加齢に伴い全身の骨はもろくなってきます。特に女性は、閉経後のホルモン不足から骨粗鬆症が進行しやすいのです。脊椎や橈骨、大腿骨近位部や上腕骨近位部骨折が起こった場合は、最初の骨折後一年以内にさらに別の骨折をきたす可能性が高いことがわかっています。背中が曲がってきた場合などには直ちに骨粗鬆症の治療が必要だということです。この場合は早く骨密度を上げる必要があり、治療としては骨形成促進薬が第一選択になります。残念ながら、世間的にはどのような場合の骨粗鬆症にも骨吸収阻害薬が投与されることが多いのです。場合によってはカルシウム製剤やビタミンDだけで経過をみられている患者さんもよく見ます。骨吸収阻害薬は効果が遅く、顎骨壊死という副作用の問題もあって、骨脆弱の強い骨粗鬆症にはこれらの薬は向きません。骨吸収阻害薬は悪くはないのですが、まず初めに骨形成促進薬を使ってから骨吸収阻害薬を使うべきです。

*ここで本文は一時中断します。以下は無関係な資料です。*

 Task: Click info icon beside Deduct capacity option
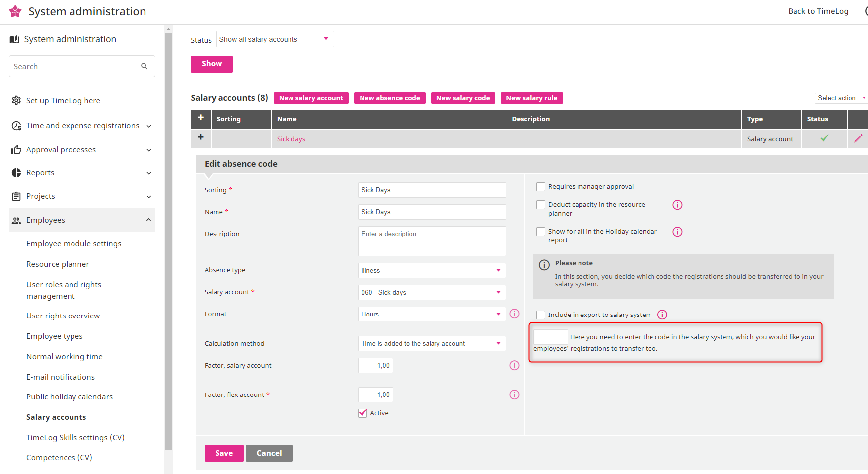pyautogui.click(x=677, y=205)
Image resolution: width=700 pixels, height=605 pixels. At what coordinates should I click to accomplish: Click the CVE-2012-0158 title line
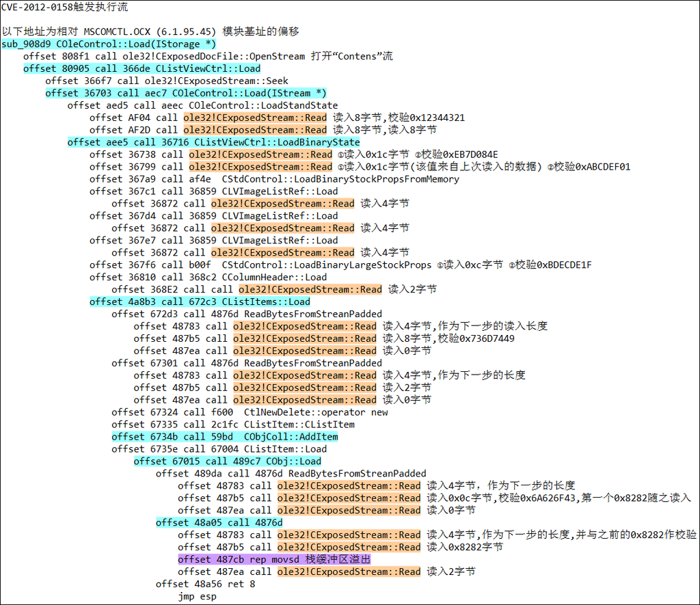pos(64,8)
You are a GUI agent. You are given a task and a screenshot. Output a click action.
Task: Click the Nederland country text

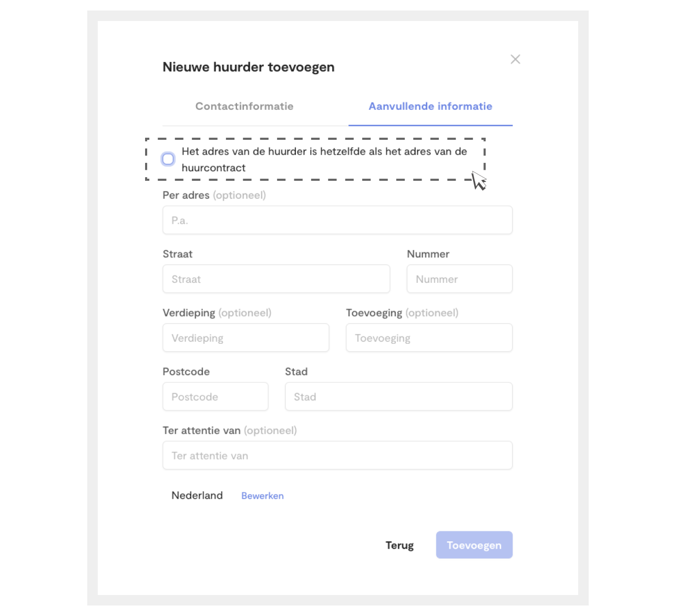(197, 496)
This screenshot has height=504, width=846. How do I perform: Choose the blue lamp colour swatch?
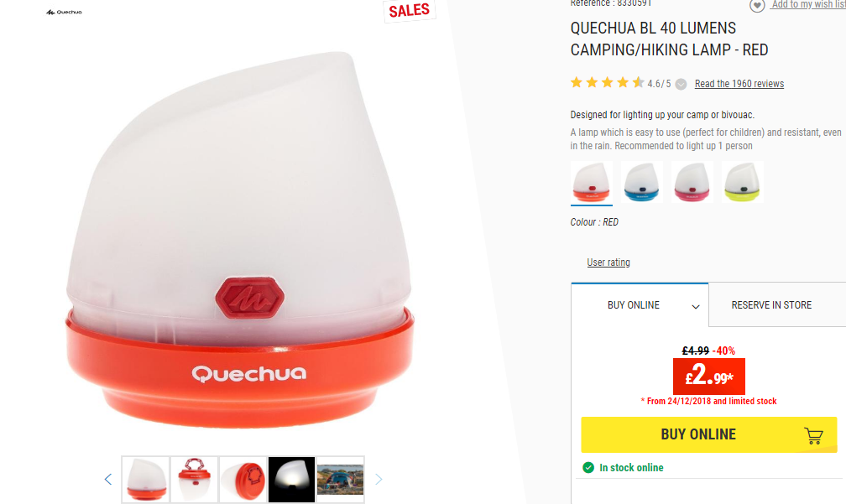tap(641, 182)
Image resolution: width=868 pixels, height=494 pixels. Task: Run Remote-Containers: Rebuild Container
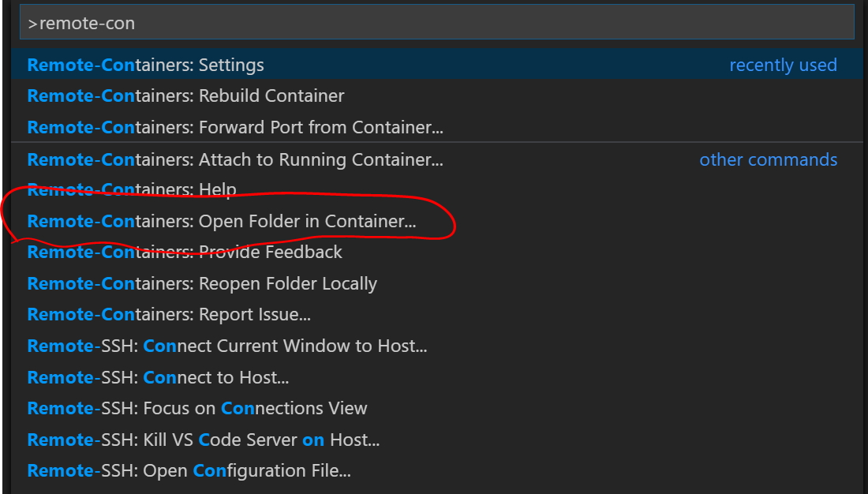pos(185,95)
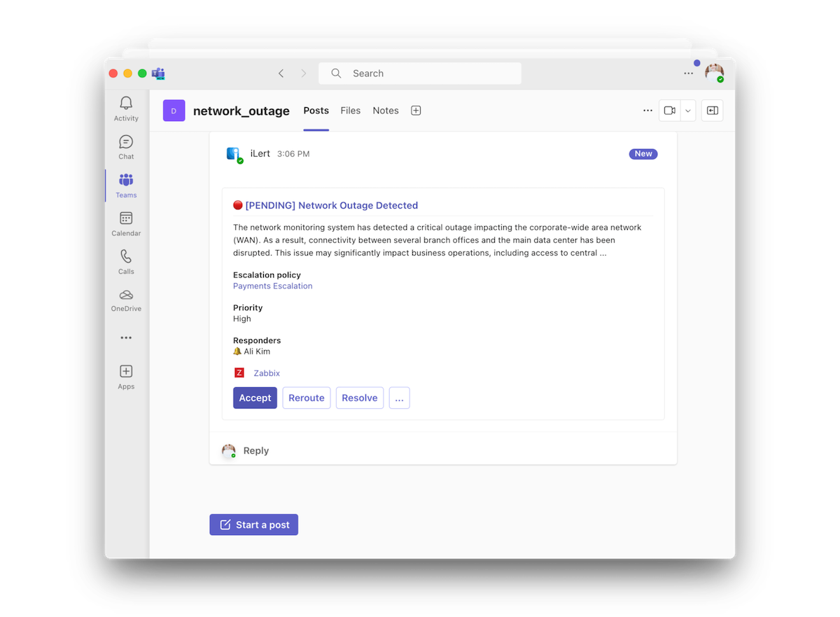Open the Calendar from the sidebar
Image resolution: width=840 pixels, height=617 pixels.
tap(126, 223)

骨粗鬆症の治療は比較的新しい分野で、医師の中にもどのように治療や検査を行ったらよいか迷われている方も多いようです。骨粗鬆症の治療は、本来内科の領域です。折れてしまって外科的治療が必要な場合に整形外科の出番があります。良い薬があるのにその恩恵を受けている患者さんが少ないようです。
薬の効き目や、骨粗鬆症の病態、治療について勉強をしました。